## WHAT IS EXPECTED:
Swap every "screenshot" in the lines below for "screen capture", and repeat the lines with nothing else changed. Leave the pictures out of your answer.

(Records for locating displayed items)
* * *

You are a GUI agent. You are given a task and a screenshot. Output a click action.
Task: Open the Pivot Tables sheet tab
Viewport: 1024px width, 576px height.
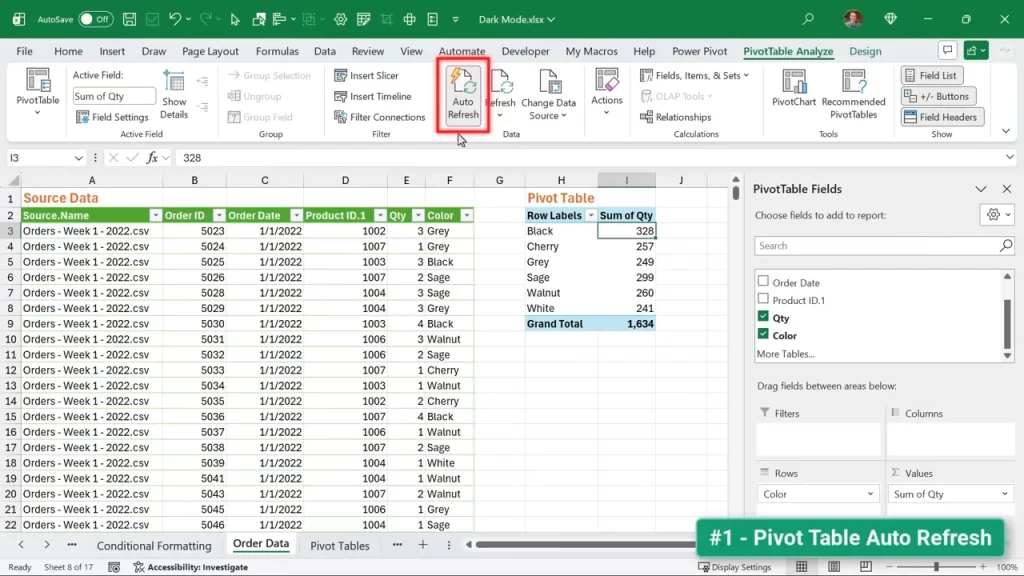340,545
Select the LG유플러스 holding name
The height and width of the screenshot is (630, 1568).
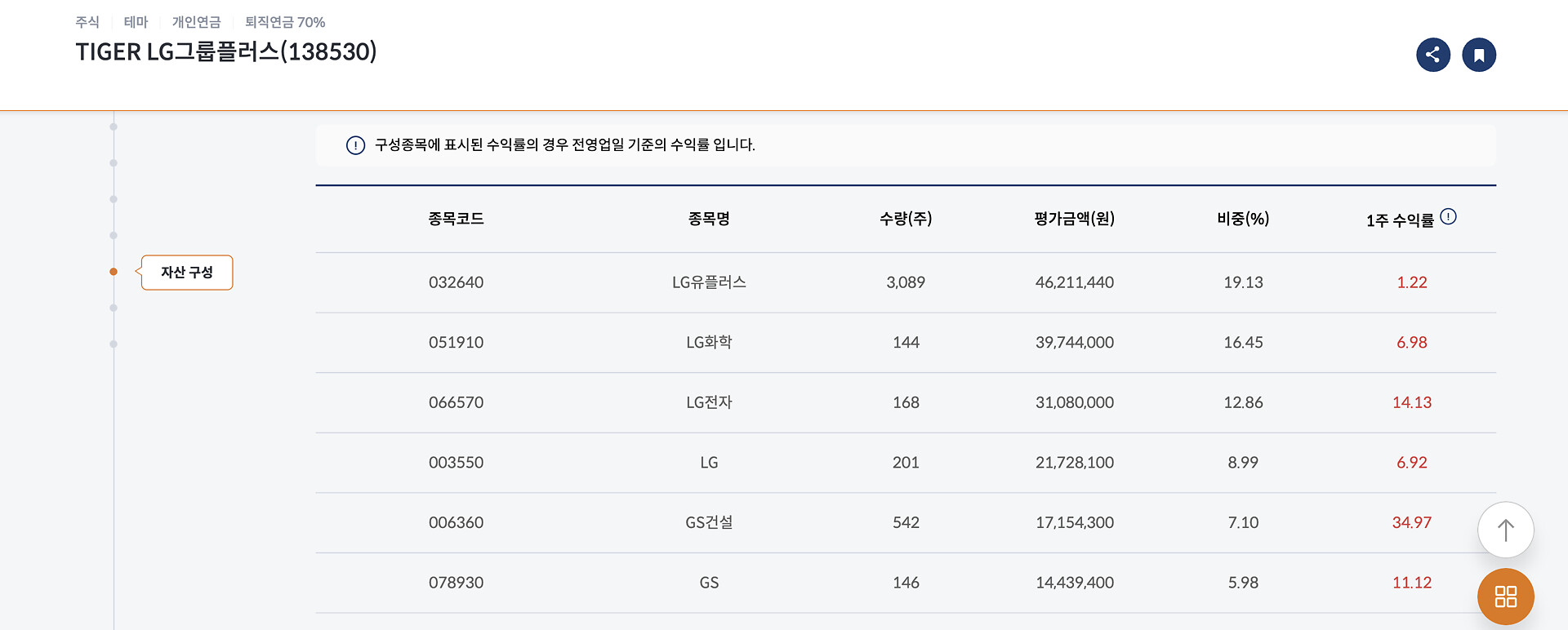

* * *

## PROBLEM SOLUTION:
You are a GUI agent. You are given a task and a screen capture. Output a click action.
Task: Open the Pivot Tables sheet tab
Viewport: 1024px width, 576px height.
340,545
Select the LG유플러스 holding name
The height and width of the screen capture is (630, 1568).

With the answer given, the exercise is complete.